Try it: From the data, copy out every line in which the word "agent" appears.

Data supplied:
+++

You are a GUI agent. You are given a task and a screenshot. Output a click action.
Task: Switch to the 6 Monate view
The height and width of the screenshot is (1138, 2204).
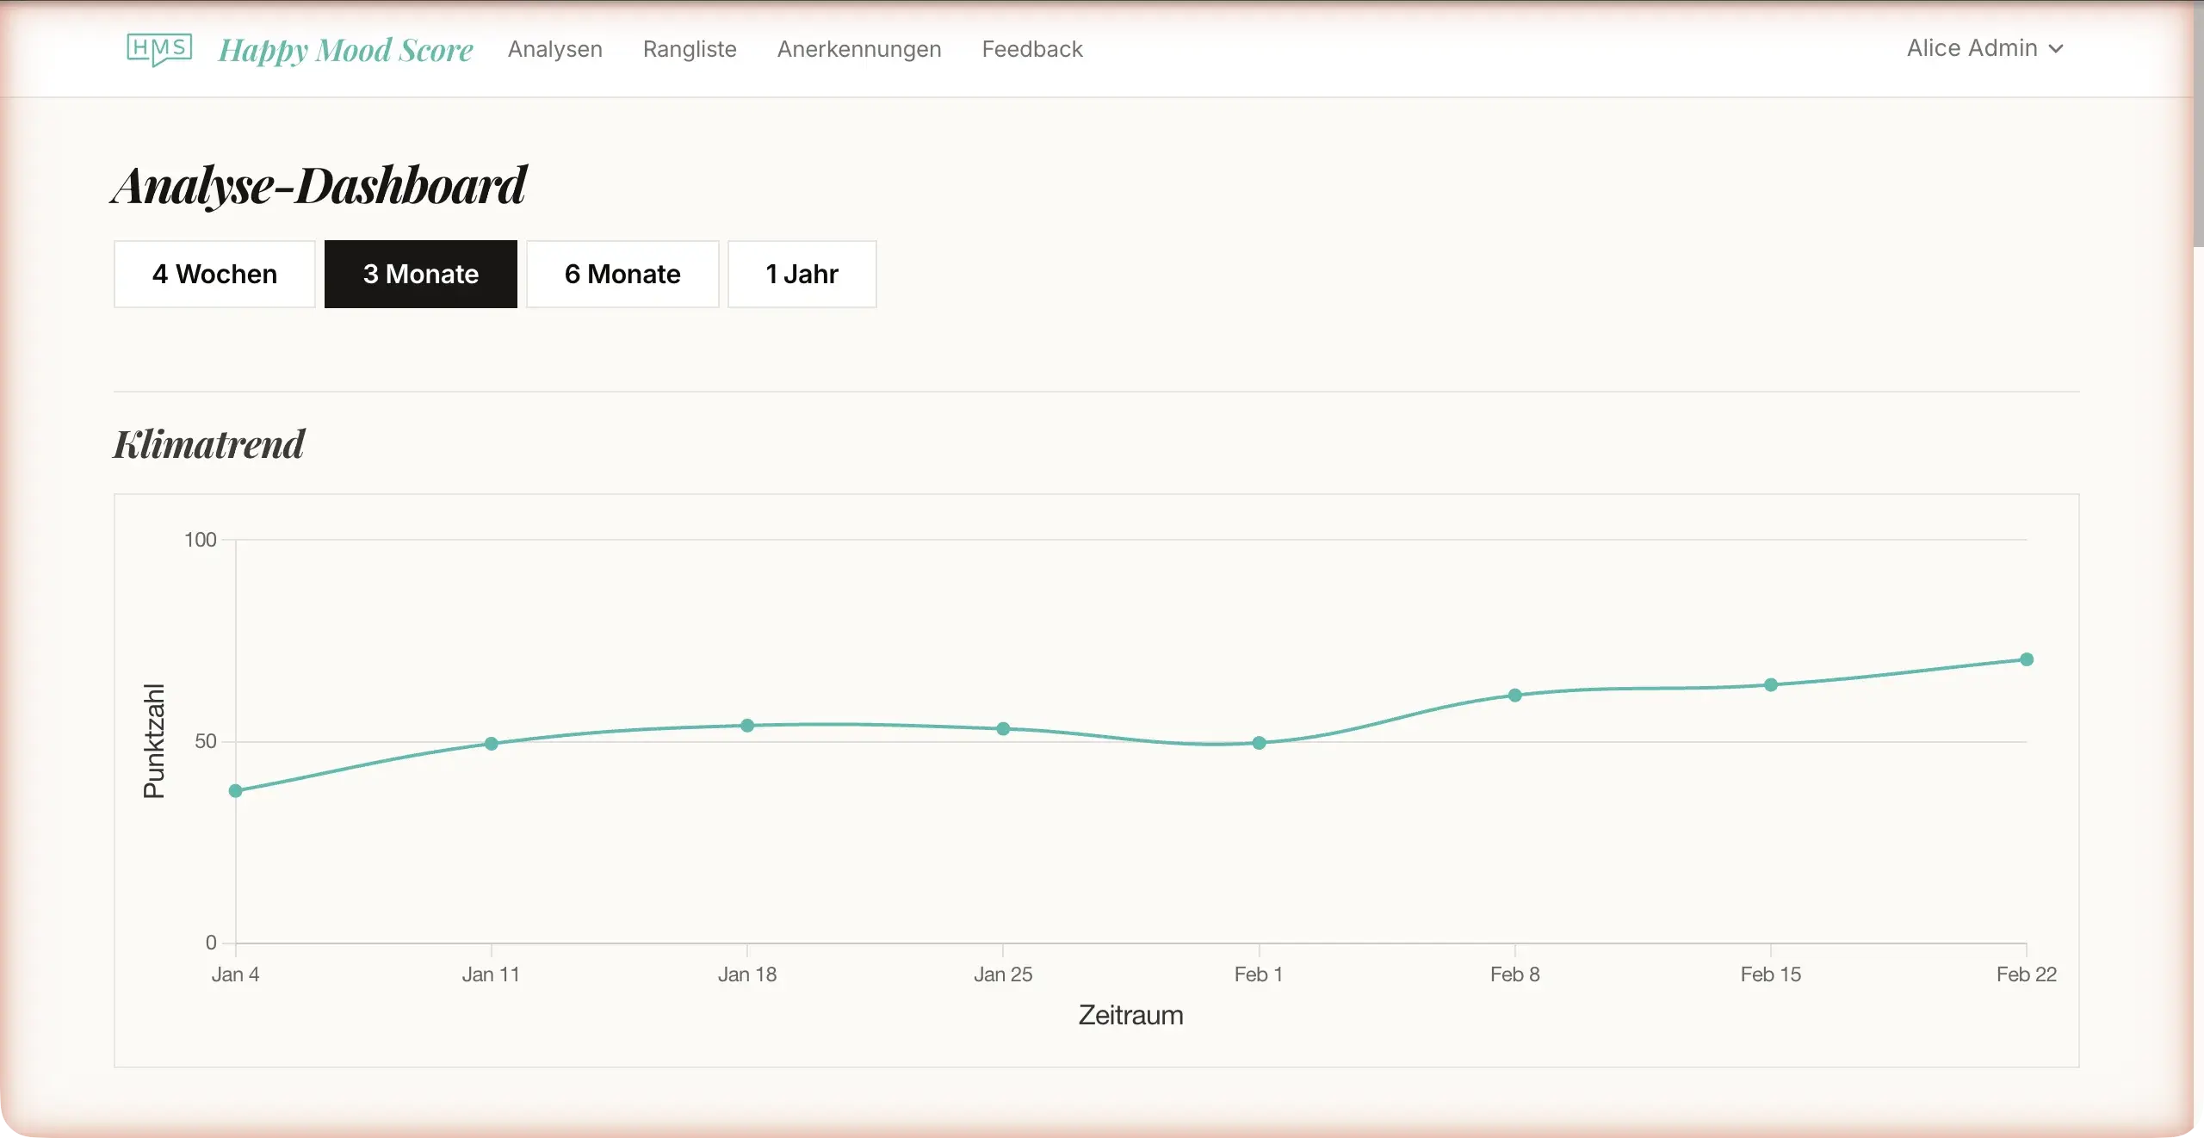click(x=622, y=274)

+++

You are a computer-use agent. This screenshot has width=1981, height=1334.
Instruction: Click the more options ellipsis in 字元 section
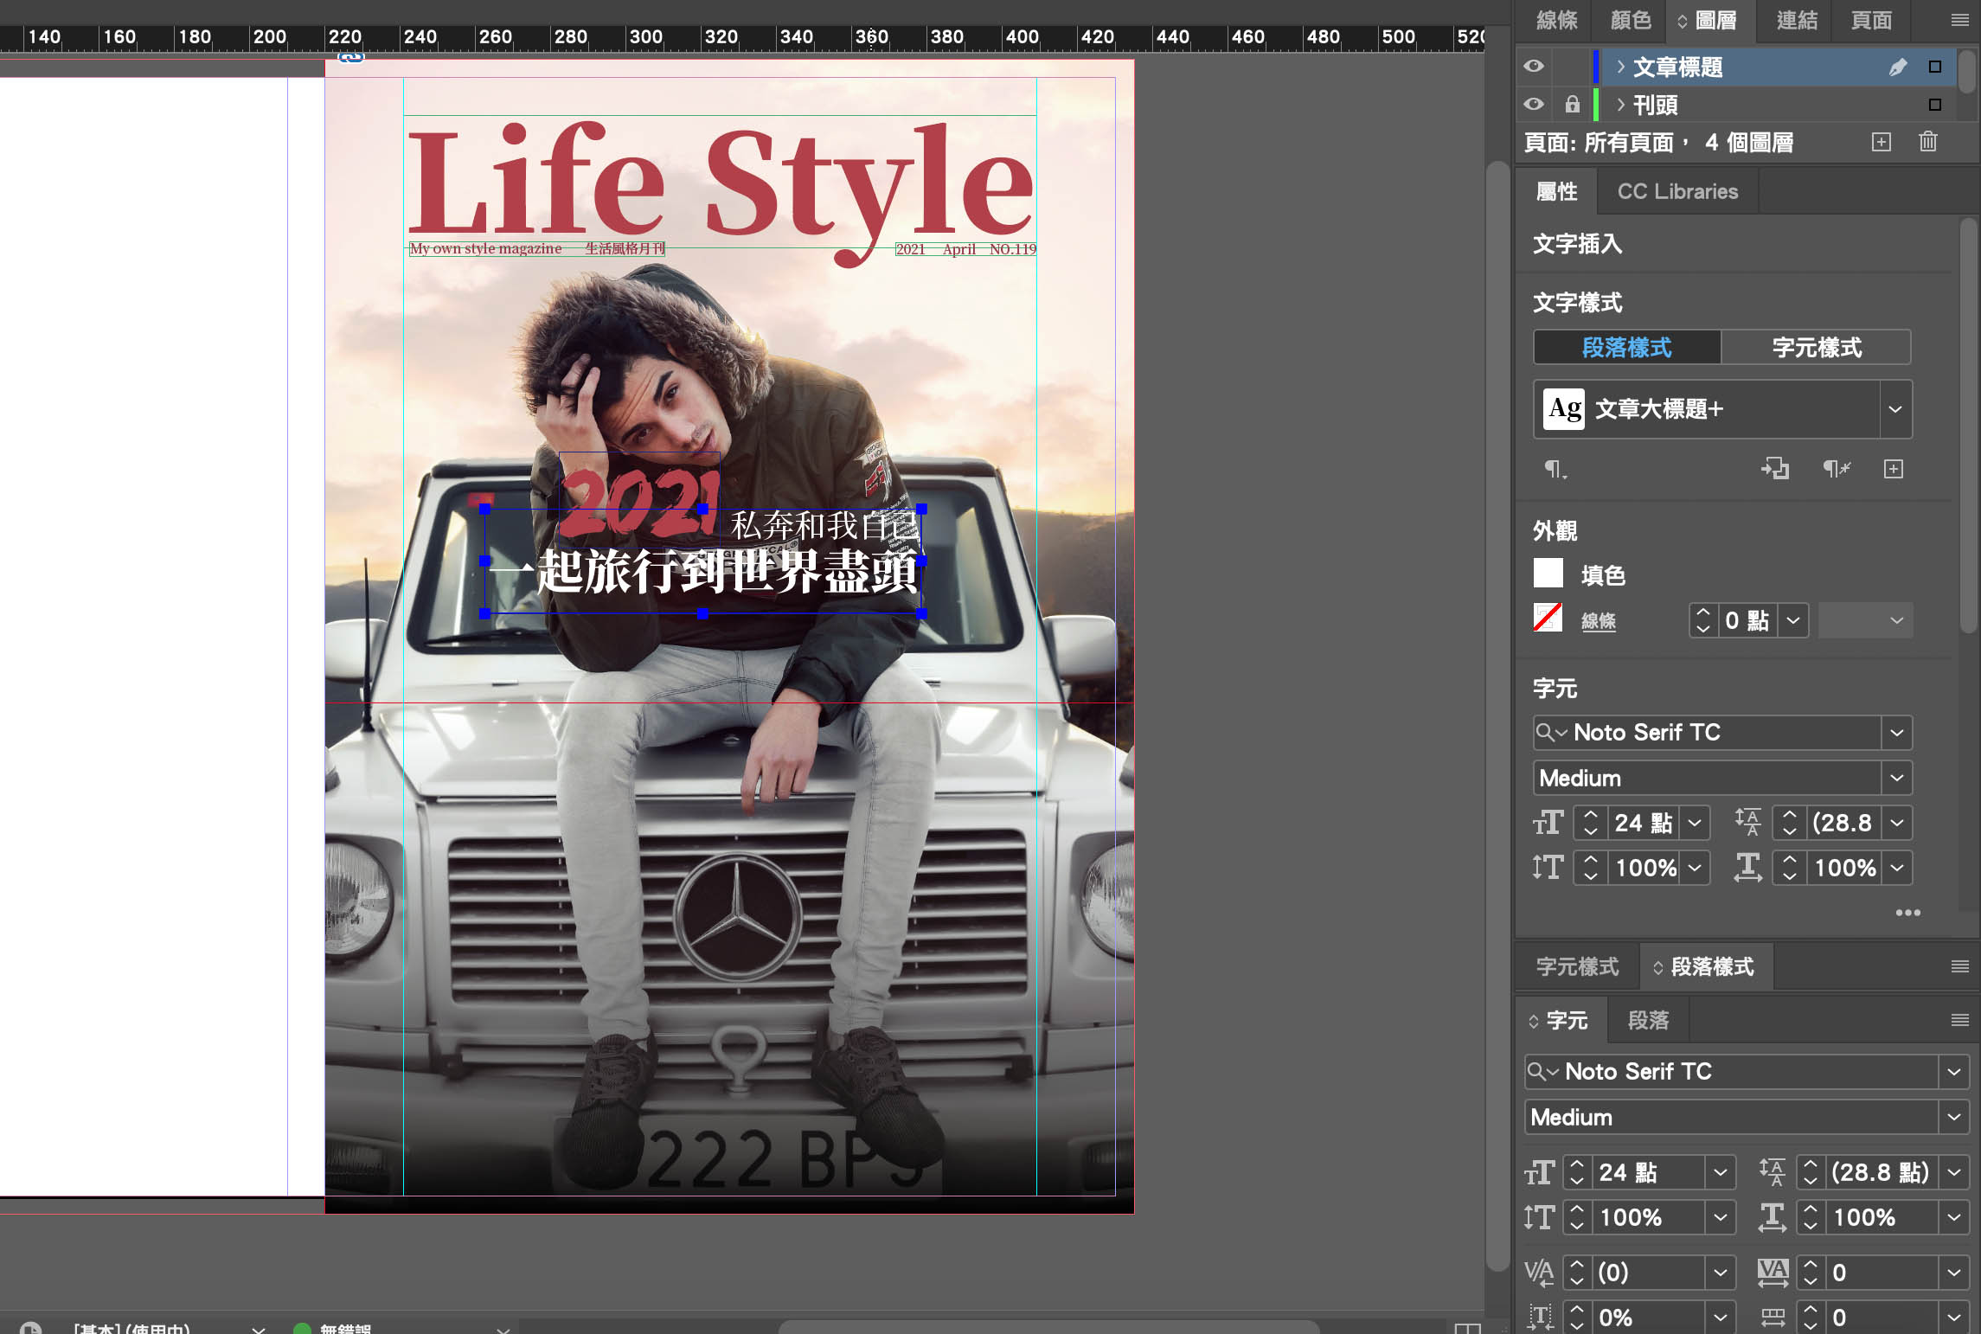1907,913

+++

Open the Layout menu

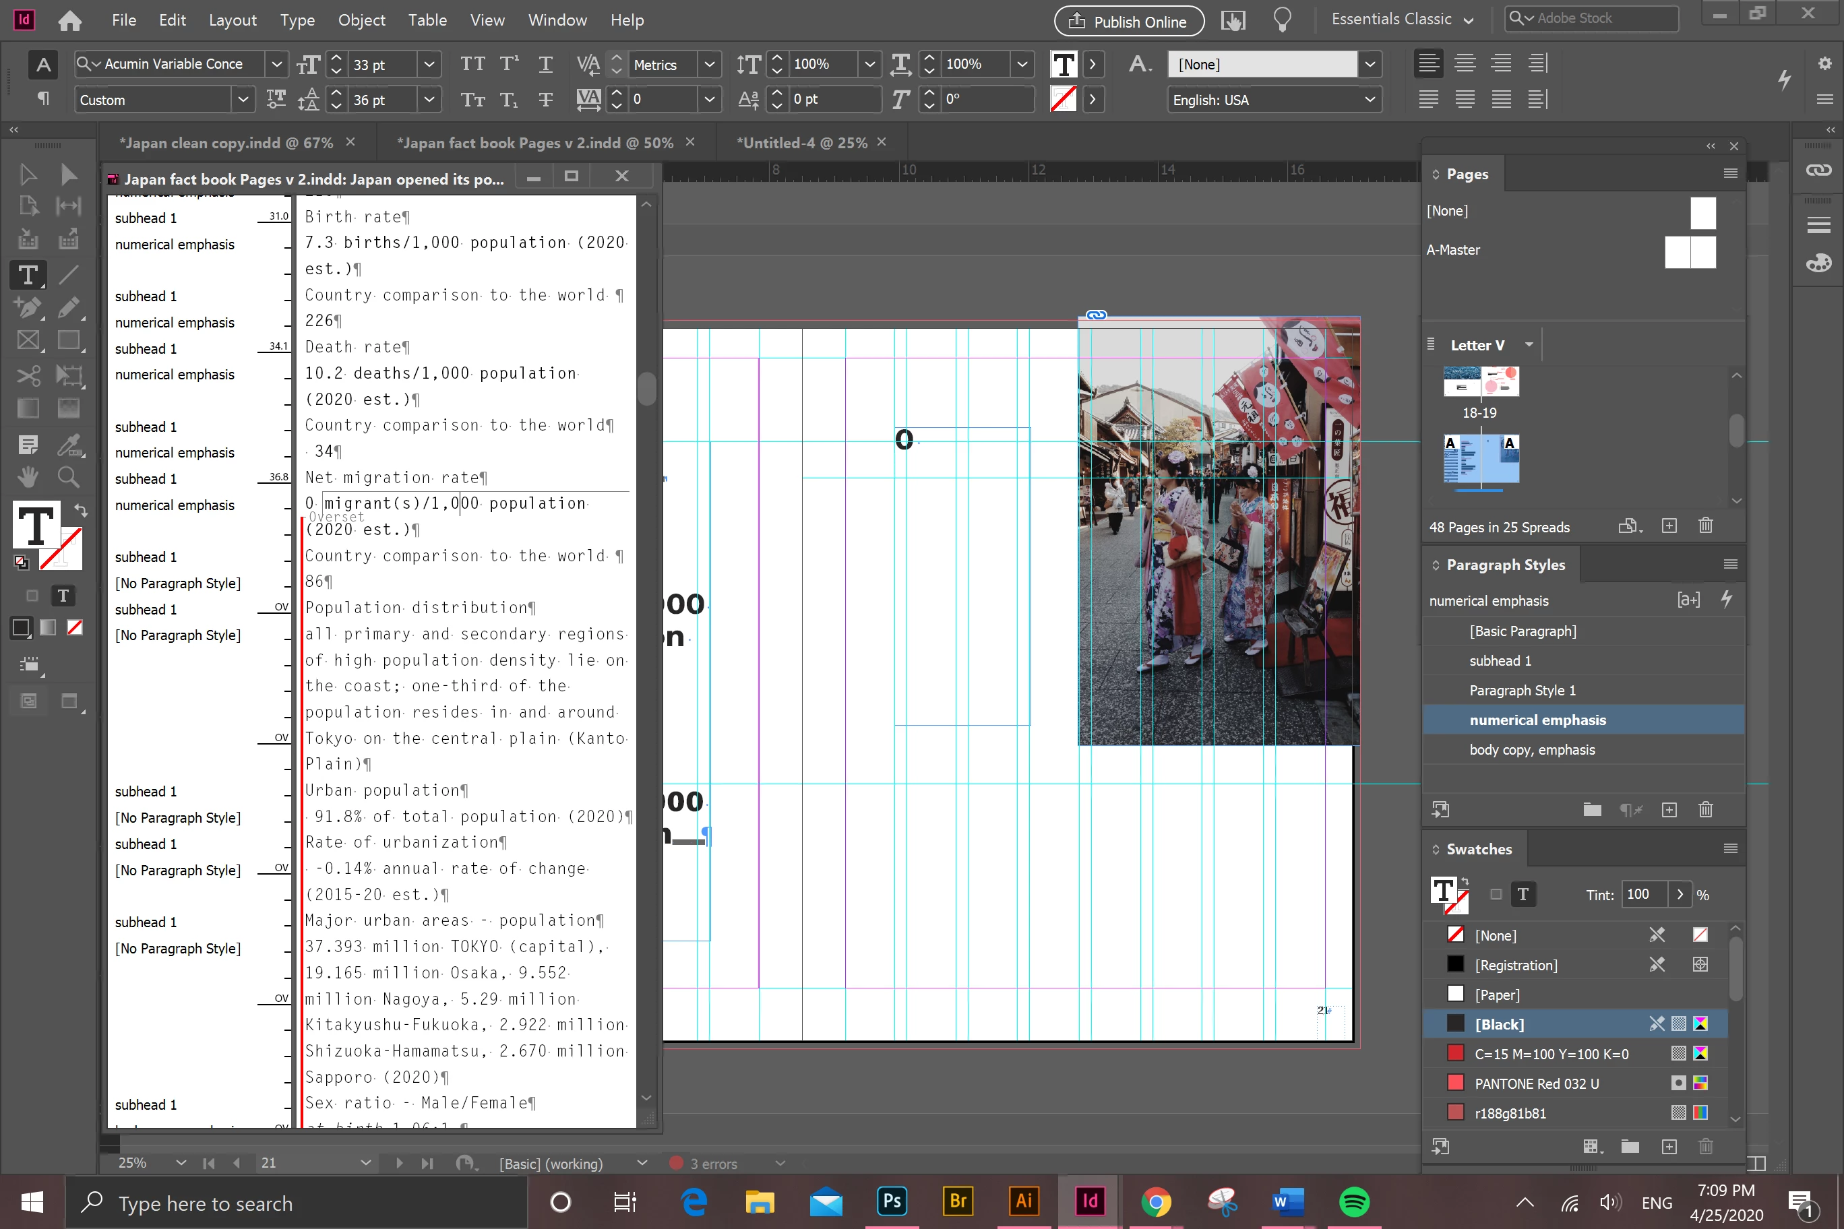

+++

Output of the task:
You are a GUI agent. You are given a task and a screenshot. Output a click action.
You are a computer-use agent. This screenshot has width=1981, height=1334.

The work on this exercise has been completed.